I'm 6', 275, I drink about 80 calories per day in the form of almond milk in my coffee (I'm allergic to dairy), and I eat a good amount of fruits, veggies, and lean meats. But I have a big appetite, and each of the five times I took off 20+ pounds since age 11 I just got successively hungrier each day until I ate enough to gain it back. I have a pretty good exercise routine, but it's not enough to offset my calorie intake.
(Score: 0) by Anonymous Coward on Sunday June 14 2020, @05:15AM (2 children)
The hunger is a good reason to start off any diet change with a 1-2 day fast to "reset". Just reducing the amount of food without a fast will drain your willpower much more, as your body is expecting what it normally gets.
(Score: 0) by Anonymous Coward on Sunday June 14 2020, @10:09PM (1 child)
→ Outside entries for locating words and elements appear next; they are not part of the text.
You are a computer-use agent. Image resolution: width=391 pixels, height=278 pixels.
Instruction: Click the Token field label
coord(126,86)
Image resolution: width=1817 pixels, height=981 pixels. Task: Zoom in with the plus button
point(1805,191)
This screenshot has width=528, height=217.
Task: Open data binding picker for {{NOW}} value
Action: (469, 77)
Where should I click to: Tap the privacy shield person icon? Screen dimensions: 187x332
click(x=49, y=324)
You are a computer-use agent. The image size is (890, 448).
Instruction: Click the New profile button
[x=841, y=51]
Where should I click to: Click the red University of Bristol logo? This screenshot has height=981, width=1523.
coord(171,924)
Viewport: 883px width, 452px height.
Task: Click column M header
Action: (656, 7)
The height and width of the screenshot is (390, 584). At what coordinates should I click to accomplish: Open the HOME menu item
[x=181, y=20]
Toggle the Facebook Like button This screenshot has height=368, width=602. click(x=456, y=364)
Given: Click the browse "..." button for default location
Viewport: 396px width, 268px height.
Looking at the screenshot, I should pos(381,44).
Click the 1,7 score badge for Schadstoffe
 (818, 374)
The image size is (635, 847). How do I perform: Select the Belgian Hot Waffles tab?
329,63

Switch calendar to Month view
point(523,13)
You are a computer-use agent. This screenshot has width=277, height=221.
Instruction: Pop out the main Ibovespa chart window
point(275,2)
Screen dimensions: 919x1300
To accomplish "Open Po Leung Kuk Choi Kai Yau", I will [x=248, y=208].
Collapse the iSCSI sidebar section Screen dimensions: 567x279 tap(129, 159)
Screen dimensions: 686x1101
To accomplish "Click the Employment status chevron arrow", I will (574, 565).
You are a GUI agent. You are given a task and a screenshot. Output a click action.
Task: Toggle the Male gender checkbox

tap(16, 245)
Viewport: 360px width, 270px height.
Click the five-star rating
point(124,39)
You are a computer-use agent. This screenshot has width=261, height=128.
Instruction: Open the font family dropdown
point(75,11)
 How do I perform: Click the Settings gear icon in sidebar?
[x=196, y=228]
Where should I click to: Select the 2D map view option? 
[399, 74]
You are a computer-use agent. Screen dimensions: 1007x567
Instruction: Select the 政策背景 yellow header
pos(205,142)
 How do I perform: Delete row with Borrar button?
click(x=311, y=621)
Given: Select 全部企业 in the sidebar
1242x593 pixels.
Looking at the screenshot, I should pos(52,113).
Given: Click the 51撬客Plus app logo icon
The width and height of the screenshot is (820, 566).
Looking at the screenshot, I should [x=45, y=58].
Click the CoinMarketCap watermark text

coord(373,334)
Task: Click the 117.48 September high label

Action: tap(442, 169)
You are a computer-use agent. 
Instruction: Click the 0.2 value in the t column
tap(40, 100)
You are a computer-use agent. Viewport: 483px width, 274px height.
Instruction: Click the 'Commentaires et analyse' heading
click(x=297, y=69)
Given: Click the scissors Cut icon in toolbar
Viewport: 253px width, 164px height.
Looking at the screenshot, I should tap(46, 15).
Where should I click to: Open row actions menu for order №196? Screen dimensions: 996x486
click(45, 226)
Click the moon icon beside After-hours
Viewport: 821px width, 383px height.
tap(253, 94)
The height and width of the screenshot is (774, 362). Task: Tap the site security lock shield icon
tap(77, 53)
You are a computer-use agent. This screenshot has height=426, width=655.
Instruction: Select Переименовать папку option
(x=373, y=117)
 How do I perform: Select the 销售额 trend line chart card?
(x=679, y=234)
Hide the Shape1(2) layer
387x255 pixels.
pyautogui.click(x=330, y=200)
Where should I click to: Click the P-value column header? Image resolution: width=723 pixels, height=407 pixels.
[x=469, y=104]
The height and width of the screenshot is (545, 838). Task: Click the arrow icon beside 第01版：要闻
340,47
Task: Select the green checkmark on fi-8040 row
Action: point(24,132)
Thanks for that, but again - I've done it many times before. The hunger adjusts downward the third or fourth day into calorie restriction, and everything is fine for a few months. The pounds melt off, it's not even that hard. Then somewhere in the 20-25 pound loss mark, the hunger starts creeping back and keeps incrementing upwards day after day until my willpower runs out.
(Score: 0) by Anonymous Coward on Monday June 15 2020, @01:38AM
Get more fats in your diet. Cut carbs and sugars to keep the calories down. The hunger you feel when you are not getting enough fat is akin to the thirst a vampire feels. It will just keep building until you eat enough fat. Doctors' recommendations to "cut fat" and "lo-fat" foods are responsible for a large part of the obesity epidemic.
Similarly with the bullshit about salt. 10% of people need to watch their salt intake. Everybody else just pisses out the excess. Trouble is that 10% have such a bad reaction that statistically salt looks really bad.
"Too much salt and 10% of people get really high blood pressure! Strokes!! Heart attacks!! Everybody should cut their salt intake"
In reality, 100% of 10% will get really high blood pressure. 90% are fine.